AvivoClin, which was set up last year, is part of Azopharma’s efforts to capture a share of the potentially lucrative contract microdosing market and expands on the units existing Phase I to III trial offering.
The 25,000 sq ft Dayton Beach facility can accommodate 100 trial participants. In addition, the expanded unit has a dedicated intensive care facility and staff that the firm believes will help it win contracts for Phase 0 studies where close monitoring is required.
Azopharma did not respond to in-PharmaTechnologist’s request for additional information. In a statement issued by company, CEO Phil Meeks is quoted as saying “The increased space and capabilities allow us to better serve the needs of our clients.”
Meeks added that the central laboratory services, also recently added at the Daytona site, will help the firm provide a higher level of clinical service.

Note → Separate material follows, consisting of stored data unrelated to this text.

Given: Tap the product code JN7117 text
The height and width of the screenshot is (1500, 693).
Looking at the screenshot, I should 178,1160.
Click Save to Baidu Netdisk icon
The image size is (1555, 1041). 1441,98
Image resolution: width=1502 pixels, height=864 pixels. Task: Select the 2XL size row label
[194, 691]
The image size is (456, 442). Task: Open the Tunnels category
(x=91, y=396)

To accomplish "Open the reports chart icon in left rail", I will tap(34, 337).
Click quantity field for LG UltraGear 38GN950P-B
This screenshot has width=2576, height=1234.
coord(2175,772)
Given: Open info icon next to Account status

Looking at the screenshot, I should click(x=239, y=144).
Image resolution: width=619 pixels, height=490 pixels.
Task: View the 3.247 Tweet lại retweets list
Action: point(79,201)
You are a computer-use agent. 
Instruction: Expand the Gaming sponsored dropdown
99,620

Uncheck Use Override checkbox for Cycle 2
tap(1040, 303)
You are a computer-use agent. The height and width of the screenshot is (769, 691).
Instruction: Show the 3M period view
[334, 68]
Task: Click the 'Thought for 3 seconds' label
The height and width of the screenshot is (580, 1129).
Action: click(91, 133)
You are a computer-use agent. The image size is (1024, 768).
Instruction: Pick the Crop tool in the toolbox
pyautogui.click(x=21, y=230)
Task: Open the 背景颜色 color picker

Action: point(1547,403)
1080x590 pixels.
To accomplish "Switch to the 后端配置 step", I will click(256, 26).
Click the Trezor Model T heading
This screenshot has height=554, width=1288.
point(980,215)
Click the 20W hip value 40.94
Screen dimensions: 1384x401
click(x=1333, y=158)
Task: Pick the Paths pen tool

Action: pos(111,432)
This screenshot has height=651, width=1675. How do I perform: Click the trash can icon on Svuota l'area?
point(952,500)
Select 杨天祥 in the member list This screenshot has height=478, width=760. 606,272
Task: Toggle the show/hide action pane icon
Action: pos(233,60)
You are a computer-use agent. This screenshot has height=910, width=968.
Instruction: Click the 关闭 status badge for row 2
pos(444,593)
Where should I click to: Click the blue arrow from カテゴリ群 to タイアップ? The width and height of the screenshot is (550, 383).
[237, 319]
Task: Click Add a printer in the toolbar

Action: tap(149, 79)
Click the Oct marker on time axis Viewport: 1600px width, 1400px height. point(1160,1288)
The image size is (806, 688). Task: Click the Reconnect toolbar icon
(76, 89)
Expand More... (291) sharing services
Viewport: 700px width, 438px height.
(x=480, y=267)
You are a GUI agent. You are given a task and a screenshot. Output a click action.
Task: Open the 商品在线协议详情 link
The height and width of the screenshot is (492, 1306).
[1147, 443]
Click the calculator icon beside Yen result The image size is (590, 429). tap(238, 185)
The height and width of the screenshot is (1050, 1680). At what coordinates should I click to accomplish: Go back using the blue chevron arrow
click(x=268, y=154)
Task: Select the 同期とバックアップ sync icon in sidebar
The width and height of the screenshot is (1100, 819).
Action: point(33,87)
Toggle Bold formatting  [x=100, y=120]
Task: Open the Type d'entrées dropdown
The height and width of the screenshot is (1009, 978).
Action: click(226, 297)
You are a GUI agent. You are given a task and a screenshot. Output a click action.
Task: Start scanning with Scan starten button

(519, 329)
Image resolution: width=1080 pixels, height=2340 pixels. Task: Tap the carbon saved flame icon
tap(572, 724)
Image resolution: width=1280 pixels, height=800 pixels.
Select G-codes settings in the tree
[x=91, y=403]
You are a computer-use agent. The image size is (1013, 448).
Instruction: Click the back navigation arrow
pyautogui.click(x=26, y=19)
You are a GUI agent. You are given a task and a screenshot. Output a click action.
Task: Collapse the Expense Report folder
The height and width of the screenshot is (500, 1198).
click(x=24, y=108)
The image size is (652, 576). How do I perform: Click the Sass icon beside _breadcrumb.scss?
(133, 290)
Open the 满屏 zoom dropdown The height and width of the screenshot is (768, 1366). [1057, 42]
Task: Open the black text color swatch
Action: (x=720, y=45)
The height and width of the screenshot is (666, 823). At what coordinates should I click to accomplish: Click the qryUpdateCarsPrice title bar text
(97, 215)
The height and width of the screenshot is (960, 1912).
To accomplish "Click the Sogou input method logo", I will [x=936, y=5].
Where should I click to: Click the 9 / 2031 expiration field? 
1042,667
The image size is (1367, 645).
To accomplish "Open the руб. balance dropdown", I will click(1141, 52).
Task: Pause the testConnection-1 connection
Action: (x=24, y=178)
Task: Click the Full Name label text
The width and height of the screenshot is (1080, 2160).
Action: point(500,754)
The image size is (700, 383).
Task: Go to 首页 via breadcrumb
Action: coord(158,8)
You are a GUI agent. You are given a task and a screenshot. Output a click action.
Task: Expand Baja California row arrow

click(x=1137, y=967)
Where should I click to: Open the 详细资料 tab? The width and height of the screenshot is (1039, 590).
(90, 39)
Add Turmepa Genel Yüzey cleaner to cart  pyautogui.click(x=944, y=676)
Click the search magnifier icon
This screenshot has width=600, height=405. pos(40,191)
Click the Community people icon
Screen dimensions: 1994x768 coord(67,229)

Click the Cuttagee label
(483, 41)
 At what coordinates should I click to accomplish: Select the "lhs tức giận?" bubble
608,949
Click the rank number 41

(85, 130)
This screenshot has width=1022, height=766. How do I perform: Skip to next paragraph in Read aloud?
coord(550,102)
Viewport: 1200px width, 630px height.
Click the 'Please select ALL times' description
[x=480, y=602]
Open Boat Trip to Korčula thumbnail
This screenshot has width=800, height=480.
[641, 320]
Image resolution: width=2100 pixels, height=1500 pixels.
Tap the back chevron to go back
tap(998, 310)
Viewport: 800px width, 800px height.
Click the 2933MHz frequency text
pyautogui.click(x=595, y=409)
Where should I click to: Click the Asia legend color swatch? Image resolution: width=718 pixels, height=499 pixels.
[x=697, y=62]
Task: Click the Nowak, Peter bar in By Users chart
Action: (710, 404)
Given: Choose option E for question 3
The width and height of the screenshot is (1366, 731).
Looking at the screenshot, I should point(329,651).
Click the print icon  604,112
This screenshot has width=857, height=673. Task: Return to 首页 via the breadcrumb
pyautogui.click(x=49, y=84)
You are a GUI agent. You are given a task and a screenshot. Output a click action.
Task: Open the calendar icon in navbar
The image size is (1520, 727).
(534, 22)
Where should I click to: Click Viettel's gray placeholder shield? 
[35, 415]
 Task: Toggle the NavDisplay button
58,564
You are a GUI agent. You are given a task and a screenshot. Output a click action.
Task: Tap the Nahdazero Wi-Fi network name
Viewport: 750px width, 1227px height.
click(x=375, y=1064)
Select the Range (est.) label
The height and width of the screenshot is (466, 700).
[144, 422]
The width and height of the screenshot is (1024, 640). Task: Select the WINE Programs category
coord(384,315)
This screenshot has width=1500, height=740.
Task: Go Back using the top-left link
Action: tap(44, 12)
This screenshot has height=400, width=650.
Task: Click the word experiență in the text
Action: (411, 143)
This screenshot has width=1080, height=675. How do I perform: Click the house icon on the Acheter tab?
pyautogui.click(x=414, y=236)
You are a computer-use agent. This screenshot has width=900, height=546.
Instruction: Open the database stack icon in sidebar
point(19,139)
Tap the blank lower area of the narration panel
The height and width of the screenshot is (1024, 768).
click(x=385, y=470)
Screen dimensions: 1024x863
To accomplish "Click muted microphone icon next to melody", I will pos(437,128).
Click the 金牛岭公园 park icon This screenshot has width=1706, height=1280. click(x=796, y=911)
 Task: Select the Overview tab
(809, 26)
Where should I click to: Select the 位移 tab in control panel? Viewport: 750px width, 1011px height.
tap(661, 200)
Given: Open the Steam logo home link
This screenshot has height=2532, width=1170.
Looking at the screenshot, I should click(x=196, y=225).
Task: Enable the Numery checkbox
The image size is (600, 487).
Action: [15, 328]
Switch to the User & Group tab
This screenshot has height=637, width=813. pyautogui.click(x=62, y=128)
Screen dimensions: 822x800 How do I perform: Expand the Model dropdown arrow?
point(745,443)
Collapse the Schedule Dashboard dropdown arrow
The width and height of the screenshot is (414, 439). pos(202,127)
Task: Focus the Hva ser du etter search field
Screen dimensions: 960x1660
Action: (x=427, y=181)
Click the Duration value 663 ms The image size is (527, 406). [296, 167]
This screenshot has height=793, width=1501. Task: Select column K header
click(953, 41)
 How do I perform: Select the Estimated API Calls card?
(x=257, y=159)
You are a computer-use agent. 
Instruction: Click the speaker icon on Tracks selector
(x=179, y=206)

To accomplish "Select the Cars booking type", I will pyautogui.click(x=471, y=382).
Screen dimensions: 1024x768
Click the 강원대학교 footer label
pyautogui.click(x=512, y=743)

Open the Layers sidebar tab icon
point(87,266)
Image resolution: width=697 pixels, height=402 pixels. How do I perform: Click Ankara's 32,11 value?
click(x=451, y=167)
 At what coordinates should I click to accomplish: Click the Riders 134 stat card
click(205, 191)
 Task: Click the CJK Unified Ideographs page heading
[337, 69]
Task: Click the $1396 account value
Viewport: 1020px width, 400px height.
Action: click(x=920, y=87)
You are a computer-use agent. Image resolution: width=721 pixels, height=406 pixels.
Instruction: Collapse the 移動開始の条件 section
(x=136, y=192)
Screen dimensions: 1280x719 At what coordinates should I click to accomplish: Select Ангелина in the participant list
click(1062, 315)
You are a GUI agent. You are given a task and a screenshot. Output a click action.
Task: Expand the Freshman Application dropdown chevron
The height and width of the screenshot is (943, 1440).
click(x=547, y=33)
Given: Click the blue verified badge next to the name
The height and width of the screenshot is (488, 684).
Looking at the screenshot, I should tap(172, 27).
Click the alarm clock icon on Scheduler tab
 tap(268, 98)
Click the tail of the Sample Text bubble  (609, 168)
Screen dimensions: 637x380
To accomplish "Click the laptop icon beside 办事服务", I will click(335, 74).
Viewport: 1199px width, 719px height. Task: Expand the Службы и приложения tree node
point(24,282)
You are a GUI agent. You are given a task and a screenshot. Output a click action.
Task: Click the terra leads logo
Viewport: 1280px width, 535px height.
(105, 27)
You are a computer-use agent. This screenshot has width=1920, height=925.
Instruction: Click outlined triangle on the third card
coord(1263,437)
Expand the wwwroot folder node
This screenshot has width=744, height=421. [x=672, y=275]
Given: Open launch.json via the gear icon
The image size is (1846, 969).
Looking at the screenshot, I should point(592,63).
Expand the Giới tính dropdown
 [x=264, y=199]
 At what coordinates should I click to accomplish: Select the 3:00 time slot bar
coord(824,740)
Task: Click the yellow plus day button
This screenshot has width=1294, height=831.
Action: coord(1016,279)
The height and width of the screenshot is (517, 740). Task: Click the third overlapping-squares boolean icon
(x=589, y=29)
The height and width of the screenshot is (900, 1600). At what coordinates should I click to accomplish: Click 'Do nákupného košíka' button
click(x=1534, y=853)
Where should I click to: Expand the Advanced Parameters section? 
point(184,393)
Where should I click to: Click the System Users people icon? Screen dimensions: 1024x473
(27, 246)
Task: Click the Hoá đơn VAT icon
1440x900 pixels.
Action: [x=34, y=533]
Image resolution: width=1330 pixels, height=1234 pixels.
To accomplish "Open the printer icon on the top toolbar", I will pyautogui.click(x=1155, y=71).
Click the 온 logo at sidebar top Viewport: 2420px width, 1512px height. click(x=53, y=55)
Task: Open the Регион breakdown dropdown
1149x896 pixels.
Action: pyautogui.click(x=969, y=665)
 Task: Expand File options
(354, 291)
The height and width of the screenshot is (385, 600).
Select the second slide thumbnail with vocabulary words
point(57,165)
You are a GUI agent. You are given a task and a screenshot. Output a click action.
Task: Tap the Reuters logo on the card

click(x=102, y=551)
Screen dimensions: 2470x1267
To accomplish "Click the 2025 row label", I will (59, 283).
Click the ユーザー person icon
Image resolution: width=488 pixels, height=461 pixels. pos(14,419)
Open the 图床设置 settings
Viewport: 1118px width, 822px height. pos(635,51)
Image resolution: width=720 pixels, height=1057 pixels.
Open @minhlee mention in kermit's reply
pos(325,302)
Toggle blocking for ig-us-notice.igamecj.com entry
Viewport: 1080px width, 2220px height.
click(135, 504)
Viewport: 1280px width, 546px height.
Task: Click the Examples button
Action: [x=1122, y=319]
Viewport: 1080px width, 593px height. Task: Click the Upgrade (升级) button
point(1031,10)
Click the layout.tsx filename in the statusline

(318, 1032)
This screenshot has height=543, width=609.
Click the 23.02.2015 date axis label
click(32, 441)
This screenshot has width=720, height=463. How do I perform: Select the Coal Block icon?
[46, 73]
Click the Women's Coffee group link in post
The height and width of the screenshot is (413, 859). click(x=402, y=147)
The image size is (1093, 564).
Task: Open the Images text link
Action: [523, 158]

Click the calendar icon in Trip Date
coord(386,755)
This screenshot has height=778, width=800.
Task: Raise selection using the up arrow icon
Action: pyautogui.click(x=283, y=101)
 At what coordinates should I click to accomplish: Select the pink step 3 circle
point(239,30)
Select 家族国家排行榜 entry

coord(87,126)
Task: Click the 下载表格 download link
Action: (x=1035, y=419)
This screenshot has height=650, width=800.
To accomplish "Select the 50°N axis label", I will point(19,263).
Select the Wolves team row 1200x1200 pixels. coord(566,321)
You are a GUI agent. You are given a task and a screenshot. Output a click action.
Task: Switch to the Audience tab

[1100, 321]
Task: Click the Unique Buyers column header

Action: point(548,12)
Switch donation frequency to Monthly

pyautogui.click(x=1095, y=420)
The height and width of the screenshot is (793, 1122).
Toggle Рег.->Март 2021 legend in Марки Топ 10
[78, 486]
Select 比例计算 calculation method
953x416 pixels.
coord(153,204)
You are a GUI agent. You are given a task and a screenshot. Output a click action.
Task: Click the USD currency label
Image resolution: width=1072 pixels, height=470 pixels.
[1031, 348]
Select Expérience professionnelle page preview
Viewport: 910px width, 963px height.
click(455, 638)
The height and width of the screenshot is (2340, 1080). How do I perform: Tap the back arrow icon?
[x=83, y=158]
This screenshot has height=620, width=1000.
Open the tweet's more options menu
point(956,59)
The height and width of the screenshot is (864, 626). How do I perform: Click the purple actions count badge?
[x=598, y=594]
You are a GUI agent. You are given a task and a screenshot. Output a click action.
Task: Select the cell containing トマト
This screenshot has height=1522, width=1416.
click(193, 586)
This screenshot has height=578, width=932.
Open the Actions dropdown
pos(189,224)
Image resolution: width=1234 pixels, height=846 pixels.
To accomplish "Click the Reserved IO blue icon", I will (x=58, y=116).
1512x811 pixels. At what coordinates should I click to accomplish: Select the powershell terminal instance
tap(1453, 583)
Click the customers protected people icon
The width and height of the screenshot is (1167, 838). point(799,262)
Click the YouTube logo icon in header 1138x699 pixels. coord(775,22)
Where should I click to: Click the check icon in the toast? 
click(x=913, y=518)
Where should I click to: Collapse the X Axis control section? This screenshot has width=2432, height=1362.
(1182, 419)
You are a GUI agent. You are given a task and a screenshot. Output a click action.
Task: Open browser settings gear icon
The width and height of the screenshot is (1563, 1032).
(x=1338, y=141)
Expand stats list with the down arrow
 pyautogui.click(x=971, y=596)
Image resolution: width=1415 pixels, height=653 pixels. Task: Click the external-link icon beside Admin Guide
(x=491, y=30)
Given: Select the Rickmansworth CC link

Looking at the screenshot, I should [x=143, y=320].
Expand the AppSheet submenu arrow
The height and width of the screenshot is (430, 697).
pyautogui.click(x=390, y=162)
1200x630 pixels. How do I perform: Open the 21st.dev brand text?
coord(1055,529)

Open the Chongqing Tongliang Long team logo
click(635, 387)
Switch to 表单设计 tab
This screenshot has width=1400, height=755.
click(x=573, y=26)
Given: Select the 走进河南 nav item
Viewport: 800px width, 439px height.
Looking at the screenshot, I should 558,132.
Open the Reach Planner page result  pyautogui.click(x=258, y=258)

Microdosing a potentially big market
Phase 0, or microdosing, trials use accelerator mass spectroscopy (AMS) analysis to predict the absorption, metabolism, distribution and elimination (ADME) and pharmacokinetics (PK) of sub-therapeutic amounts of candidate compounds in volunteer subjects.
In general it is thought that such trials are safer than therapeutic dose studies due to the low concentrations involved and, as a result, are subject to less stringent regulations and can be completed more quickly and at a lower cost than Phase I studies.
However, the US Food and Drug Administration (FDA) is yet to be completely convinced. A spokesperson from the agency's Centre for drug Evaluation and Research (CDER) told Outsourcing-pharma that: "there is still uncertainty as to how well microdoses predict pharmacokinetics of pharmacologically active doses."
"Since the issuance of the "Exploratory IND" guidance by CDER 3 years ago, where micro dosing was recognized as one of the new ways of learning quickly about a drug in humans at early stage, we in CDER have seen only a limited number of applications utilizing this tool."
Despite this, the general consensus among pharmaceutical firms is that microdosing trials are likely to increase in popularity as drugmakers try to minimise candidate failure risk in the increasingly competitive global market.
Much of the work carried out in this area is being spearheaded by contract research organisations (CRO). Xeleron, one of the markets leaders, published research indicating that Phase 0 PK data for 15 of 18 drugs it tested in a recent trial closely matched the PK observed at Phase I.
In addition, reports suggest Xeleron’s collaboration with the European Microdosing AMS Partnership Programme (EUMAPP), details of which are due to be published this year, will produce similar positive results and will further validate the technique’s utility.
The main hurdle preventing the more widespread acceptance and use of microdosing is that drugmakers are often reticent to release details of Phase 0 studies for reasons of commercial sensitivity.
For example, some companies are unwilling to share data from candidates that are perceived as failing in order to avoid potential damage to their R&D reputations and provide hints to rivals as to the markets they are targeting.